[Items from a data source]
-----

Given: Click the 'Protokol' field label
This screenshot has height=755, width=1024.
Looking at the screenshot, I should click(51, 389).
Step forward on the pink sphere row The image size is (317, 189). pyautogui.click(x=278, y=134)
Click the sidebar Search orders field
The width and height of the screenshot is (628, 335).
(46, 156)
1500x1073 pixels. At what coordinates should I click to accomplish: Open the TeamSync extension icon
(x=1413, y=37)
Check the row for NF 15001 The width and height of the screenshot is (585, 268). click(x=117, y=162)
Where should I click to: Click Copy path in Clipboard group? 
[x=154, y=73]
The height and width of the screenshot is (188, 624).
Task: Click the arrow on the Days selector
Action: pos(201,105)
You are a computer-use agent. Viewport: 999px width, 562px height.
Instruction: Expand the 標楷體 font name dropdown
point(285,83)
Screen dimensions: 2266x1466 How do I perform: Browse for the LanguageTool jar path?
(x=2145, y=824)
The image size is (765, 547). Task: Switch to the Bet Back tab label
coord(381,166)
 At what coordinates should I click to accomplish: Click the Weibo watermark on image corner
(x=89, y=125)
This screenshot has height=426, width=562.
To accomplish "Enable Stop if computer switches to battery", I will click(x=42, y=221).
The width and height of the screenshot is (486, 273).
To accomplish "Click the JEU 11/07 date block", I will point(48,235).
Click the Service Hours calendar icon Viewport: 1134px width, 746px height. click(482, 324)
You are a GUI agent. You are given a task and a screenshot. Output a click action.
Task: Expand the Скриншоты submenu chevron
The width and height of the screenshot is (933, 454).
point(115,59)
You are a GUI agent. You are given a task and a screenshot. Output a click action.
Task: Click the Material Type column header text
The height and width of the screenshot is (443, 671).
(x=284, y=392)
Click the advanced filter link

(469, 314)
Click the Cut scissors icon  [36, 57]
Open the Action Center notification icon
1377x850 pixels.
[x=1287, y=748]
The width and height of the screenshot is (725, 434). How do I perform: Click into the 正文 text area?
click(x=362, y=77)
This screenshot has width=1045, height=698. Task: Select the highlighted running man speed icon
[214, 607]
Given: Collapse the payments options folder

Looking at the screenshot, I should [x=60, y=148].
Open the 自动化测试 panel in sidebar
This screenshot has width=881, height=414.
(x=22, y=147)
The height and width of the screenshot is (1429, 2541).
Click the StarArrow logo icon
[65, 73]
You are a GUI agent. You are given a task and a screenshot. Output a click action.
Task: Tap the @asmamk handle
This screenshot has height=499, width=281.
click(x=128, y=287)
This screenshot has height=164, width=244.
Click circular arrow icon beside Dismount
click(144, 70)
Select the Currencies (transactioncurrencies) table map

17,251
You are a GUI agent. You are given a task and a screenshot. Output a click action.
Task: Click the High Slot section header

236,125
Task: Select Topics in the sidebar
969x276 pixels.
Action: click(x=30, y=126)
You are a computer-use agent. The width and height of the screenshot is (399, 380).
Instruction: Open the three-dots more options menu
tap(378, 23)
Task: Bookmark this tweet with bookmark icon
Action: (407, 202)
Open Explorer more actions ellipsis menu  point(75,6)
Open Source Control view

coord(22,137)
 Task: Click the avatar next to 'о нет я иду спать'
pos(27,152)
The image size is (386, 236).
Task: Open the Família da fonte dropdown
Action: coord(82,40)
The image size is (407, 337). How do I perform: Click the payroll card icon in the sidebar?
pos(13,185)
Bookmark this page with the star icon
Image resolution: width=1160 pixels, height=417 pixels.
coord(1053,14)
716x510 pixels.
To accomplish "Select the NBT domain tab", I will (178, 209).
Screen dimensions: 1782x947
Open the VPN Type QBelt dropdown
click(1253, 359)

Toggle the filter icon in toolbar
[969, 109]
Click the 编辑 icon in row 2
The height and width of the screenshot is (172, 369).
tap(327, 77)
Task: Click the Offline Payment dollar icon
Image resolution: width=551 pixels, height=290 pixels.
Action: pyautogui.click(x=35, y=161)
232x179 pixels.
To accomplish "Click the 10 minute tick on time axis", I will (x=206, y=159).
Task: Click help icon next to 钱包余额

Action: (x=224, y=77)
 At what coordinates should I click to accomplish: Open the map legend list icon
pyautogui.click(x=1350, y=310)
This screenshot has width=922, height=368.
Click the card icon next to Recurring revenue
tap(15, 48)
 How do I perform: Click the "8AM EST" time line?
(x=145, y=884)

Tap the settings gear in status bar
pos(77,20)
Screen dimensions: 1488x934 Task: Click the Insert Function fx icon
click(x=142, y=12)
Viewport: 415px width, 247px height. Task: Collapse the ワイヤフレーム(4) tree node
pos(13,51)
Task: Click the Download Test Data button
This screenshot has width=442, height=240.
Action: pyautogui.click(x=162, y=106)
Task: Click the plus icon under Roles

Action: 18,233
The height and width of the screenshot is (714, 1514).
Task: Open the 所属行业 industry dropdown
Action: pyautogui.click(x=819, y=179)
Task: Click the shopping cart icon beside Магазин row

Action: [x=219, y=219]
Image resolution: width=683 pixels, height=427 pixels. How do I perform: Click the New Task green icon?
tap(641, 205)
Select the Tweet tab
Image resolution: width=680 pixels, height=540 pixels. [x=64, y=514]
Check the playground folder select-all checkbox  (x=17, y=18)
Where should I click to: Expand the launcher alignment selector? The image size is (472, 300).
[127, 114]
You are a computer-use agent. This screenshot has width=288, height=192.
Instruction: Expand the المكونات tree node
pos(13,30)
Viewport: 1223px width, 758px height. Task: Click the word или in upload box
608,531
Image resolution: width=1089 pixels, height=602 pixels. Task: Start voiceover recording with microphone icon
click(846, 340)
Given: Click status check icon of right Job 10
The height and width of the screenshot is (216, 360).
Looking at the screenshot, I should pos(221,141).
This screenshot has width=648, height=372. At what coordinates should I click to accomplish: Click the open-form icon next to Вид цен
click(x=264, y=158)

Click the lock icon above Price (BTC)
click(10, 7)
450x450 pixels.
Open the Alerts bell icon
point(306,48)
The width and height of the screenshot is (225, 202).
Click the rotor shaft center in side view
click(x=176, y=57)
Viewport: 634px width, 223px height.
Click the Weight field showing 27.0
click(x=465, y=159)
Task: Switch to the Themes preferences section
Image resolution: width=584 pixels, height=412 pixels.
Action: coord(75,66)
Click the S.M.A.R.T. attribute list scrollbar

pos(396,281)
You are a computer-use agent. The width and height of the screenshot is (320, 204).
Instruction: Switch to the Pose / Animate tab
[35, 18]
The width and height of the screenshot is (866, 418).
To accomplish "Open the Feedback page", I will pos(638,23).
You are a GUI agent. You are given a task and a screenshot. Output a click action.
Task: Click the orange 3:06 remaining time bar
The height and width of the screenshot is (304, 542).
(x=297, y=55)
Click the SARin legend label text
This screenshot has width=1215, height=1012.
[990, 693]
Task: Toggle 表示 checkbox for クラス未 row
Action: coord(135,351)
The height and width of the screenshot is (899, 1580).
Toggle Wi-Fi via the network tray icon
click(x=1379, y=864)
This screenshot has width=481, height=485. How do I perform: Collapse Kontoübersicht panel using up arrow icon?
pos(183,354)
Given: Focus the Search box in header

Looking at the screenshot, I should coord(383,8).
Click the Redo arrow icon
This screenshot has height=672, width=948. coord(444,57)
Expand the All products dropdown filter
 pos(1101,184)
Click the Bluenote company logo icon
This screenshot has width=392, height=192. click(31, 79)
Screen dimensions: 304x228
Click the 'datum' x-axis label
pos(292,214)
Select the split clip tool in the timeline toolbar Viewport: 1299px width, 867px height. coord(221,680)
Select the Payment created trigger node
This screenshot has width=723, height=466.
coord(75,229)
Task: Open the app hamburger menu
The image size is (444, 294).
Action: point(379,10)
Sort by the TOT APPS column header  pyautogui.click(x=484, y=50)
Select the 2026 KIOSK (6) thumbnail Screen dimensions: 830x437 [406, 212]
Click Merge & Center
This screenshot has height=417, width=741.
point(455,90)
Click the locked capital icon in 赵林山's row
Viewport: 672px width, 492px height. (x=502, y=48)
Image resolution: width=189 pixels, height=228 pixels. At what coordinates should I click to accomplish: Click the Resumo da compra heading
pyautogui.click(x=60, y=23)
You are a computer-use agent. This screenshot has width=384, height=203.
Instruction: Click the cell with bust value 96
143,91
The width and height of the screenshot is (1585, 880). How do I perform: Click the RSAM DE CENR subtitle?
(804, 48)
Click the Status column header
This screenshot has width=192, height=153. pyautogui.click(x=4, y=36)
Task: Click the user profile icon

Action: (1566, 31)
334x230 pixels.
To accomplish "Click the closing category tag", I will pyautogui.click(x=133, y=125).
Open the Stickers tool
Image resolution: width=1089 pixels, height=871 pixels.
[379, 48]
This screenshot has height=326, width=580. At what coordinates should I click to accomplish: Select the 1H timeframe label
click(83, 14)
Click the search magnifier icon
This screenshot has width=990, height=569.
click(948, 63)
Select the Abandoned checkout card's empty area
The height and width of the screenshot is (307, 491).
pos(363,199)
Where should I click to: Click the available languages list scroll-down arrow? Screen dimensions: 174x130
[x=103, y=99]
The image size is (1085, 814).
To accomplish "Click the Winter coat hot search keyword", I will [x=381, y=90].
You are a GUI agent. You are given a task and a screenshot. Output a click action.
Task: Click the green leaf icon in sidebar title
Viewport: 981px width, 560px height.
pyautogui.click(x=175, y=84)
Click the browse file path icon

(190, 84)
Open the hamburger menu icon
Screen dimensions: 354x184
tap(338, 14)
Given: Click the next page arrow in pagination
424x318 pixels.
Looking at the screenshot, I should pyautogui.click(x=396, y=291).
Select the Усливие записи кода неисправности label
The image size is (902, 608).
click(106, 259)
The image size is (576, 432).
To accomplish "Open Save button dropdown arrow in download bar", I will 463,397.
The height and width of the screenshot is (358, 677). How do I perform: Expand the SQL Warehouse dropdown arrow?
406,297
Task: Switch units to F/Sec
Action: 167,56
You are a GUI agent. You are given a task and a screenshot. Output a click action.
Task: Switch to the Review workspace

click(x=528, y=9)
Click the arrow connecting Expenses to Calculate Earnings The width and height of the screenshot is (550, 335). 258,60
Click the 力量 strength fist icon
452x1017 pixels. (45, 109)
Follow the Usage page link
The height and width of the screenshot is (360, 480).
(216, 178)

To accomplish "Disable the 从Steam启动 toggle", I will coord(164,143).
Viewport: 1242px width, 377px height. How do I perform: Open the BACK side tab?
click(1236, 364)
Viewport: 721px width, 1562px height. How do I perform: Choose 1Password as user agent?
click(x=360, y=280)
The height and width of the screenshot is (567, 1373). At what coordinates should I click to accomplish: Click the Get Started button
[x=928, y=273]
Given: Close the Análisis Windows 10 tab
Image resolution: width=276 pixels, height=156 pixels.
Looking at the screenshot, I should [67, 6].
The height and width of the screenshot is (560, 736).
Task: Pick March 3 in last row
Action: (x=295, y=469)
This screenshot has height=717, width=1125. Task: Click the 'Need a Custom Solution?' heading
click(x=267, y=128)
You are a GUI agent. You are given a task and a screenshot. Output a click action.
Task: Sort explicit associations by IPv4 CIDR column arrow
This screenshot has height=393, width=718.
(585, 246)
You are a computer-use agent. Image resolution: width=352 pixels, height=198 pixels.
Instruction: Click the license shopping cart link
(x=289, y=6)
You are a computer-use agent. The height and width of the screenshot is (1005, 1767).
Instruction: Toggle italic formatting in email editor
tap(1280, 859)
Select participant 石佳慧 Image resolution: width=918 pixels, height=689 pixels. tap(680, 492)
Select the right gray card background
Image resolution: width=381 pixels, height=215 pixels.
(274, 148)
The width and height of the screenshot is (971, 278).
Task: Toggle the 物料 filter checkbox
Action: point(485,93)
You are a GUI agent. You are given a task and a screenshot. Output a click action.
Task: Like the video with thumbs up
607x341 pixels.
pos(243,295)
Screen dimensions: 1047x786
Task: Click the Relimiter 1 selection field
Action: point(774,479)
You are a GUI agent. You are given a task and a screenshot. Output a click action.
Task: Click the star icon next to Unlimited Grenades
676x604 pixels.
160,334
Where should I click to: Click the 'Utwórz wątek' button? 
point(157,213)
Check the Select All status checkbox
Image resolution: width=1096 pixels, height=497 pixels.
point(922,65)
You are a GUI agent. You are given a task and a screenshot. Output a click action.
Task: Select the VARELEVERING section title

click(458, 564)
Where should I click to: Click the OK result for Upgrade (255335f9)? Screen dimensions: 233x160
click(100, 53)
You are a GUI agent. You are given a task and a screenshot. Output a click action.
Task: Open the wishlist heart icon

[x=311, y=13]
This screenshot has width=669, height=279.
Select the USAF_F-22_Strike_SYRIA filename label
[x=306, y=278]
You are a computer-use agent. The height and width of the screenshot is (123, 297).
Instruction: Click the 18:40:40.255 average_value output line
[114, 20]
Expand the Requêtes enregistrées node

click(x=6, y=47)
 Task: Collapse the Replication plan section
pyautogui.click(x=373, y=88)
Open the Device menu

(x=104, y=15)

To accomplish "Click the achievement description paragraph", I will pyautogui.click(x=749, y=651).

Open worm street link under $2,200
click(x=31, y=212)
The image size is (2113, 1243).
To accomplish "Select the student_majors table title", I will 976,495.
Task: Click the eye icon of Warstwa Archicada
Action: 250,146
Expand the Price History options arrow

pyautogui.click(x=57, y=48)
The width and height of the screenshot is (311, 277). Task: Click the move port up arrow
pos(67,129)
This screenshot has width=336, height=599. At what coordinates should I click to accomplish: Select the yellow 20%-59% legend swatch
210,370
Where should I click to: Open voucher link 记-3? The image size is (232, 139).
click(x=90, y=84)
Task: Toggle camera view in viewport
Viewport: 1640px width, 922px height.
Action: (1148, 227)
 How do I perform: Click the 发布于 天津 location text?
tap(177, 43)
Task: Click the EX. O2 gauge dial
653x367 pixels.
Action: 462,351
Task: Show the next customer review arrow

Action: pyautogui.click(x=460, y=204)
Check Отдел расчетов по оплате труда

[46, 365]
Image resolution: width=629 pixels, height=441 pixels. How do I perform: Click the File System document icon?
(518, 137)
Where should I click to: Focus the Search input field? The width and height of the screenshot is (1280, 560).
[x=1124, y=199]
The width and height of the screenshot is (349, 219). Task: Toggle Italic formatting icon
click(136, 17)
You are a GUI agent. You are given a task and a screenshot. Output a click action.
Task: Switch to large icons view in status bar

-----

◆ What you should do
Lay out the listing as a JSON list of strings, starting at its first line and going on through the line that contains "Click the Service", with one string per line and blank lines left out.

◆ Problem solution
[
  "Given: Click the 'Protokol' field label",
  "This screenshot has height=755, width=1024.",
  "Looking at the screenshot, I should click(51, 389).",
  "Step forward on the pink sphere row The image size is (317, 189). pyautogui.click(x=278, y=134)",
  "Click the sidebar Search orders field",
  "The width and height of the screenshot is (628, 335).",
  "(46, 156)",
  "1500x1073 pixels. At what coordinates should I click to accomplish: Open the TeamSync extension icon",
  "(x=1413, y=37)",
  "Check the row for NF 15001 The width and height of the screenshot is (585, 268). click(x=117, y=162)",
  "Where should I click to: Click Copy path in Clipboard group? ",
  "[x=154, y=73]",
  "The height and width of the screenshot is (188, 624).",
  "Task: Click the arrow on the Days selector",
  "Action: pos(201,105)",
  "You are a computer-use agent. Viewport: 999px width, 562px height.",
  "Instruction: Expand the 標楷體 font name dropdown",
  "point(285,83)",
  "Screen dimensions: 2266x1466 How do I perform: Browse for the LanguageTool jar path?",
  "(x=2145, y=824)",
  "The image size is (765, 547). Task: Switch to the Bet Back tab label",
  "coord(381,166)",
  " At what coordinates should I click to accomplish: Click the Weibo watermark on image corner",
  "(x=89, y=125)",
  "This screenshot has height=426, width=562.",
  "To accomplish \"Enable Stop if computer switches to battery\", I will click(x=42, y=221).",
  "The width and height of the screenshot is (486, 273).",
  "To accomplish \"Click the JEU 11/07 date block\", I will point(48,235).",
  "Click the Service Hours calendar icon Viewport: 1134px width, 746px height. click(482, 324)"
]